The Qantas Airways Limited (ASX: QAN) share price is dropping lower today after an update from its rival Virgin Australia.
At the time of writing the airline operator’s shares are down 1% to $3.23.
What did Virgin Australia announce?
This morning Virgin Australia announced its plan for a stronger, more profitable, and competitive business. This plan aims to secure approximately 6,000 jobs as it prepares to exit voluntary administration under the ownership of Bain Capital.
Virgin Australia revealed that its plan is anchored around six key points. They are as follows:
Overhaul the cost base and simplify everything, starting with the fleet.
The company believes that to build a successful airline, it will need to align costs with a depressed and uncertain revenue outlook. This includes simplifying its fleet to realise cost efficiencies and remove operational complexity. This will see the airline transition to a single Boeing 737 fleet for domestic and short-haul flying and discontinue the Tigerair brand.
Focus on customer value.
Virgin Australia wants to be the best value carrier in the market and not a low-cost carrier. It intends to offer exceptional experiences at great value, regardless of purpose of travel. It will also continue to focus on delivering the best on-time performance and maintain an exceptional safety record and safety culture.
Management believes the company’s culture is unique and the heart and soul of both the airline and Velocity Frequent Flyer. As such, it will continue to “reinvigorate the Virgin Australia brand and its passion for customer service, while embracing the diversity, talent and strength of its people.”
Investment in world class digital and data technologies.

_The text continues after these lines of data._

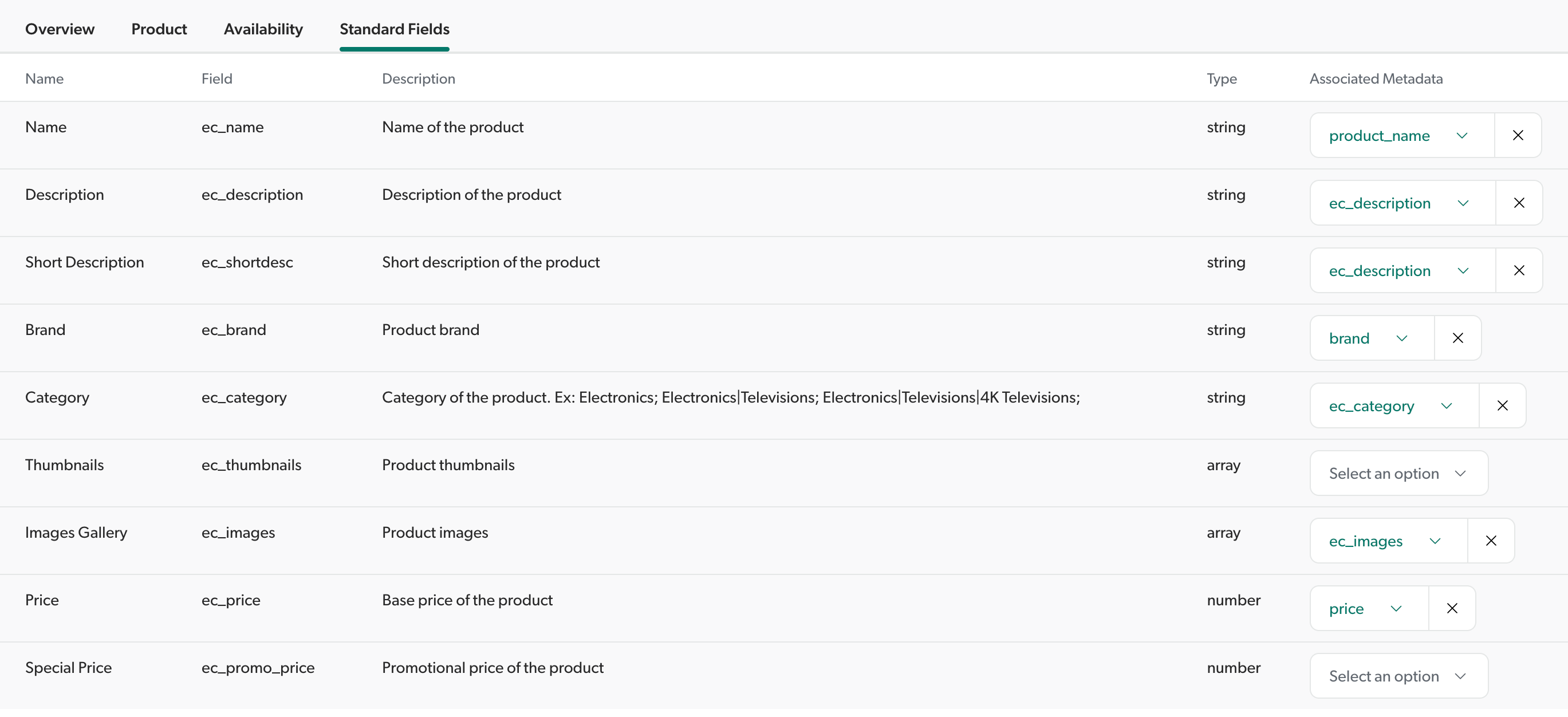Screen dimensions: 1568x717
Task: Remove ec_description mapping from Description row
Action: pos(1519,203)
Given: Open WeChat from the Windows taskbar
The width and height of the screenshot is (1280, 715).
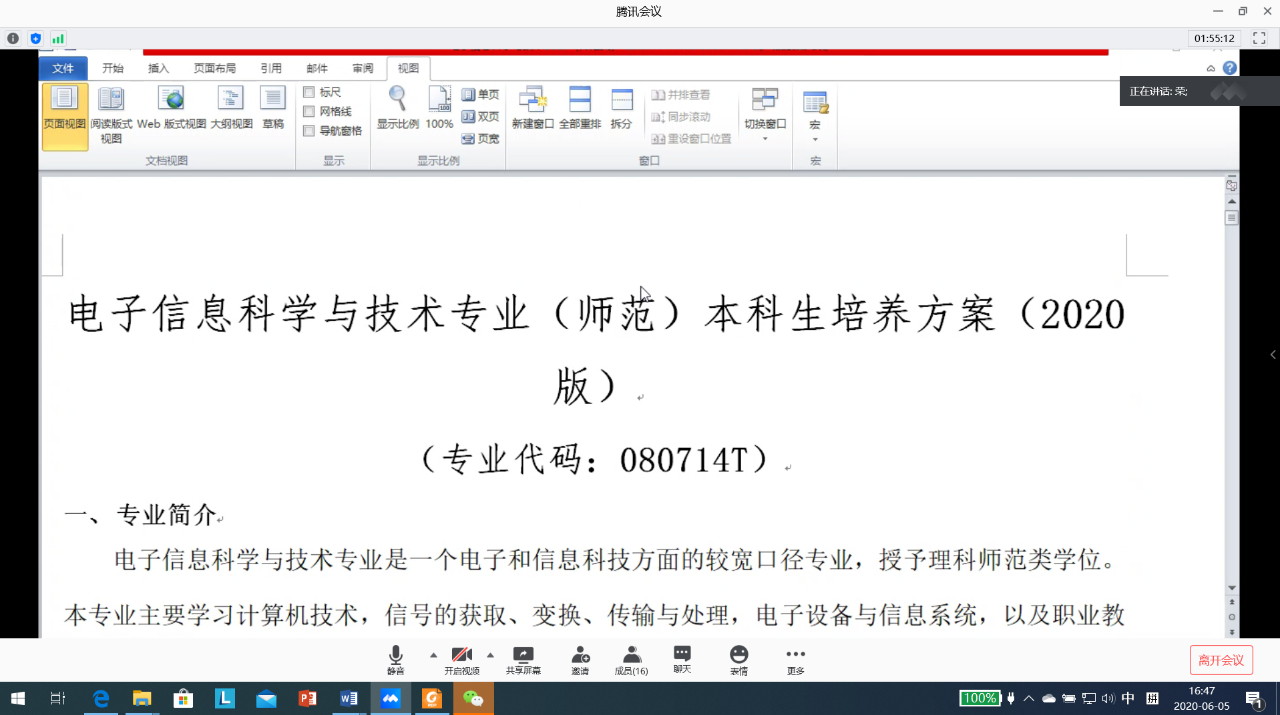Looking at the screenshot, I should [473, 698].
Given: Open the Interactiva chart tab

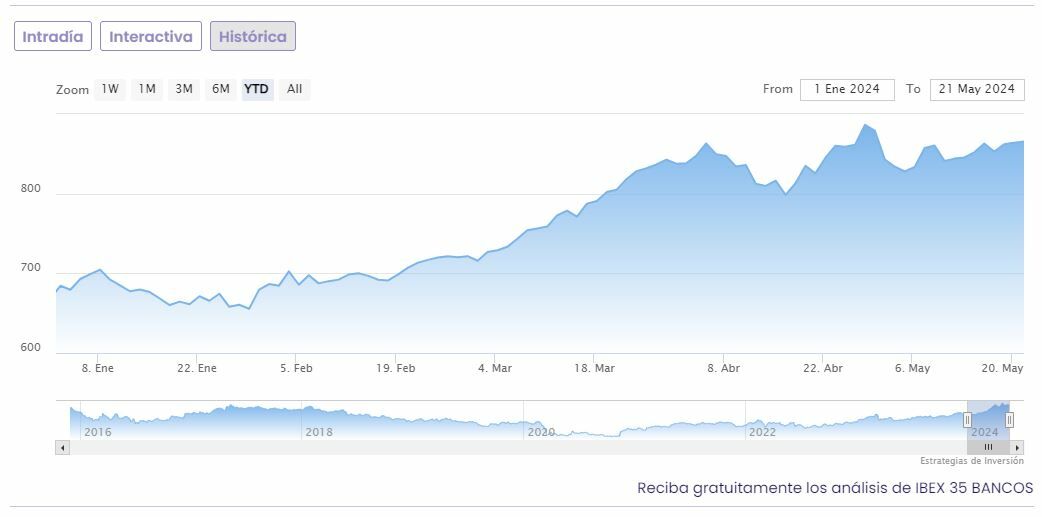Looking at the screenshot, I should (x=150, y=37).
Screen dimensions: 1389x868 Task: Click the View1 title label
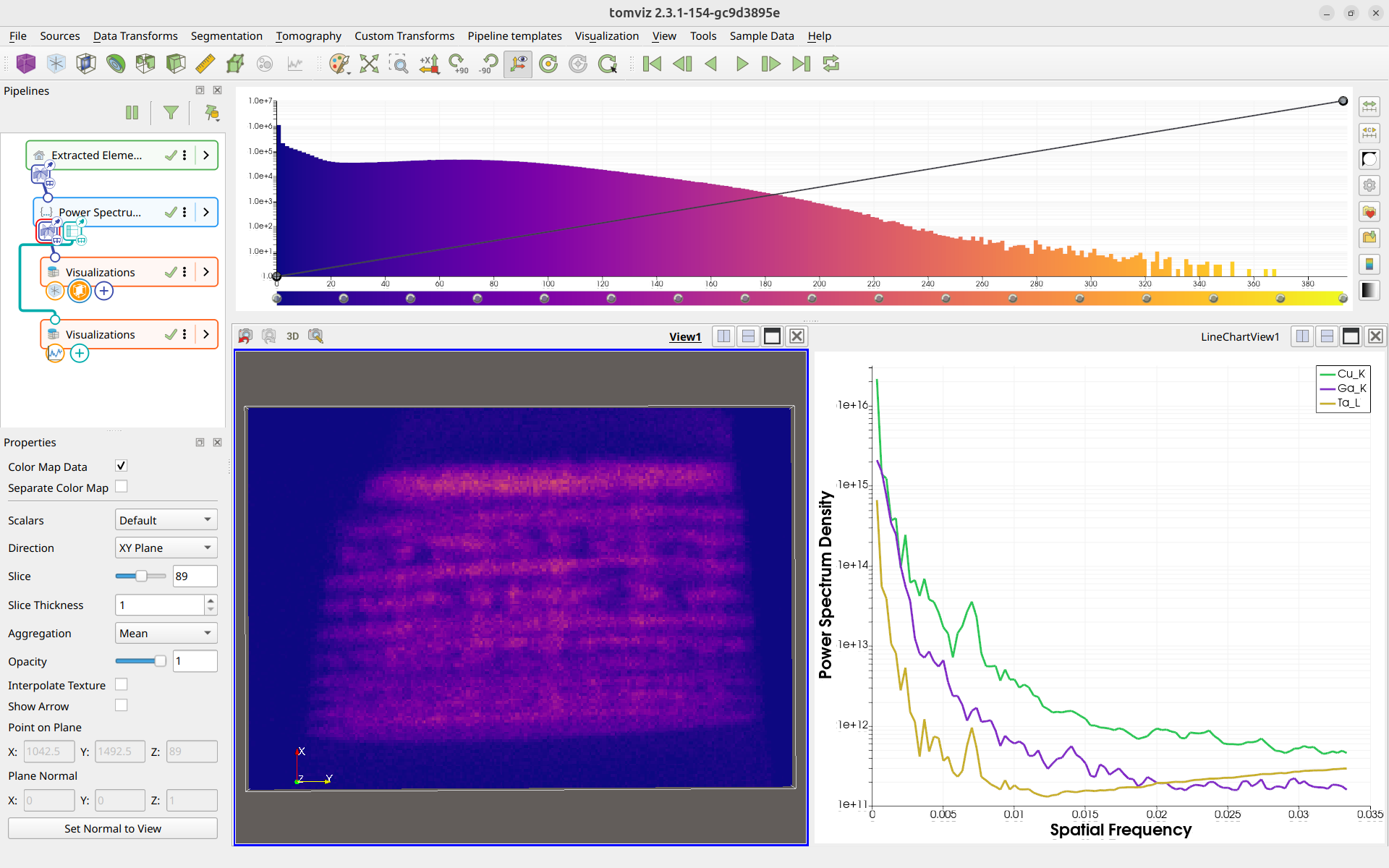tap(685, 336)
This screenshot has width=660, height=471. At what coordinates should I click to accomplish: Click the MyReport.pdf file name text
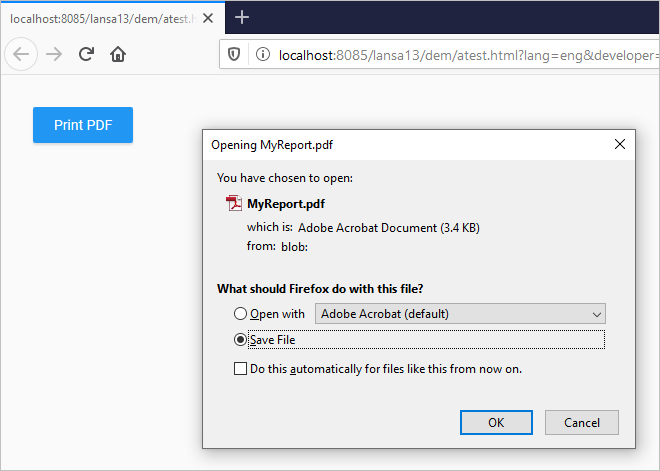pos(286,203)
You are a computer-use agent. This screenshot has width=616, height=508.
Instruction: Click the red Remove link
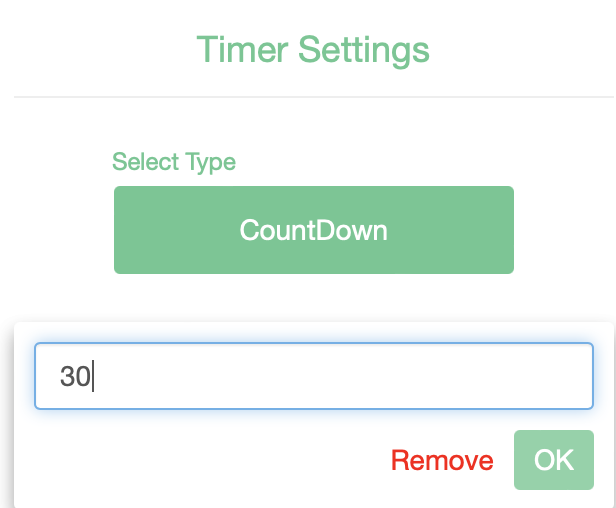click(x=441, y=460)

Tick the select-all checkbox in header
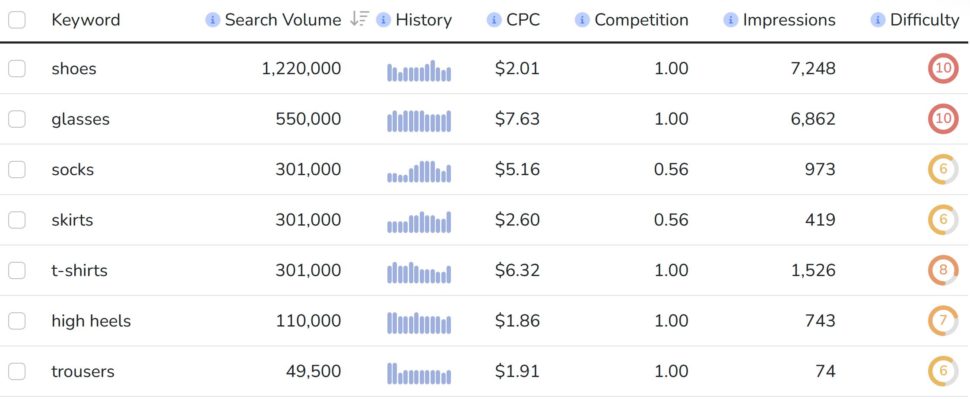(17, 20)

Virgin Australia plans to invest significantly in the comprehensive digital re-platforming of both the airline and Velocity Frequent Flyer program. It expects this to accelerate its vision for the future. Which will not only improve its commercial capability and guest experience, but significantly enhance the employee experience and increase the pace of profitable revenue growth.
Strong balance sheet and investment capital for both transformation and growth.
Management expects the company to emerge from its voluntary administration with a strong balance sheet that is worthy of an investment grade rating. This is expected to provide resilience and future growth potential.
Jobs and future growth.
As a result of the changes announced today, Virgin Australia expects 3,000 jobs to be impacted. This will be primarily across the operations functions and corporate roles which directly support the operation. Management commented: “While devastating for our people, making these changes now will secure approximately 6,000 jobs once market demand recovers, with potential to increase to 8,000 jobs in the future.”
Virgin Australia Group CEO and Managing Director, Paul Scurrah, commented: “Our aviation and tourism sectors face continued uncertainty in the face of COVID-19 with many Australian airports recording passenger numbers less than three per cent of last year and ongoing changes to government travel restrictions.”
“Demand for domestic and short-haul international travel is likely to take at least three years to return to pre-COVID-19 levels, with the real chance it could be longer, which means as a business we must make changes to ensure the Virgin Australia Group is successful in this new world,” he added.
Mr Scurrah concluded: “Virgin Australia has been a challenger in the Australian market for 20 years, and as a result of this plan and the investment of Bain Capital we are going to be in a much stronger position to continue that legacy.”